Para Jonathan Mazon, sócio do escritório de advocacia Junqueira Ie Advogados e especialista em mercado de capitais e governança corporativa, a iniciativa da varejista de informar o mercado sobre o episódio e tomar medidas para remediar demonstra que os mecanismos de governança da companhia, embora tenham falhado em prevenir a situação, estão atuando corretamente para remediar a falha.
Os analistas de mercado, porém, não compartilham a visão de falha. Para eles, o rombo de R$ 20 bilhões anunciado pela Americanas é um caso grave de transparência de informações a todos os investidores.
“Não posso especular sobre o que aconteceu no passado, sobre o que foi feito, porque esse caso não foi detectado, mas olhando para o que está acontecendo agora, a empresa está seguindo o manual da governança corporativa passo a passo”, afirma Mazon.
Em sua avaliação, no mundo ideal, os mecanismos de controle conseguiriam prevenir os problemas antes que eles acontecessem. Mas é impossível impedir que malfeitos ocorram nas empresas, especialmente quando a cultura de uma companhia é completamente voltada a resultados.
“No mundo real, a governança também serve para lidar com os problemas da melhor maneira possível e é isso que parece estar acontecendo”, diz Mazon. “Se a governança da Americanas estava dormindo antes, agora ela acordou.”

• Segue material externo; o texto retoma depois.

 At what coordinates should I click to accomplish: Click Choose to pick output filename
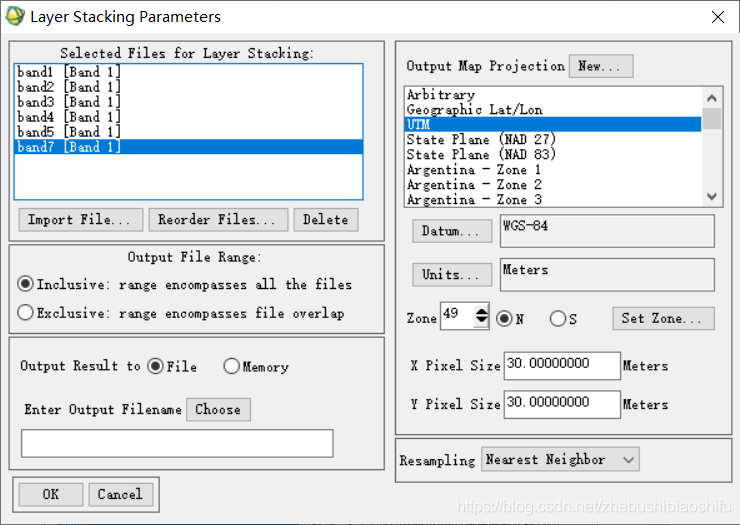(218, 409)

Enquanto começa a trabalhar para remediar a situação, a Americanas vai passar por dias difíceis pela frente. A CVM abriu dois processos administrativos para investigar a empresa.
Segundo Isac Costa, sócio do Warde Advogados e especialista em mercados de capitais, será preciso entender como se formou esse valor de R$ 20 bilhões que, de acordo com a empresa, é fruto de inconsistências em lançamentos contábeis na conta de fornecedores.

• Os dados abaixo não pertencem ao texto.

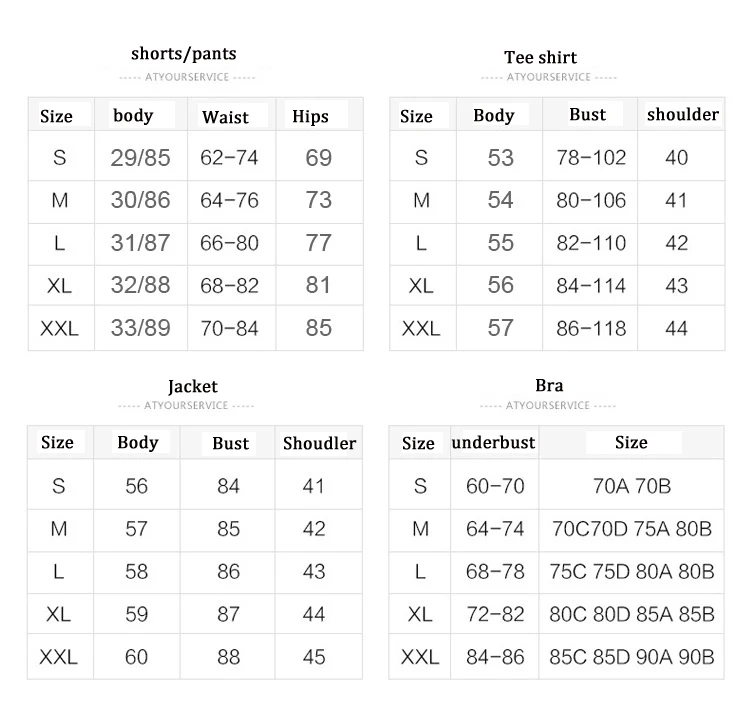Select the 29/85 body cell
This screenshot has width=750, height=723.
coord(140,158)
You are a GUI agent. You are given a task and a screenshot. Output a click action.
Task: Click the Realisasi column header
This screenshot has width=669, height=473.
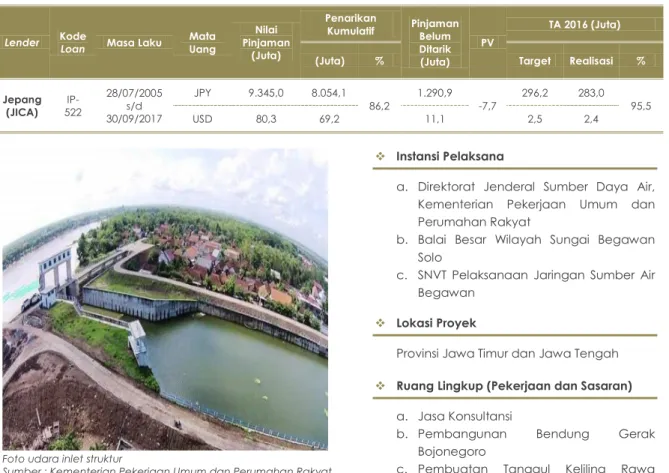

“As normas contábeis autorizam certa margem de discricionariedade, mas exigem que as informações fornecidas reflitam a realidade econômica das companhias”, afirma.
Os responsáveis poderão responder na CVM por falharem com suas obrigações fiduciárias e estarão sujeitos a pagar uma multa. Em casos mais graves, com a comprovação de intenção fraudulenta, eles podem ficar inabilitados a comandarem companhias de capital aberto por um prazo de até 20 anos.
Até o fim da quinta-feira, 12 de janeiro, dois processos administrativos sobre o caso Americanas estavam abertos na CVM.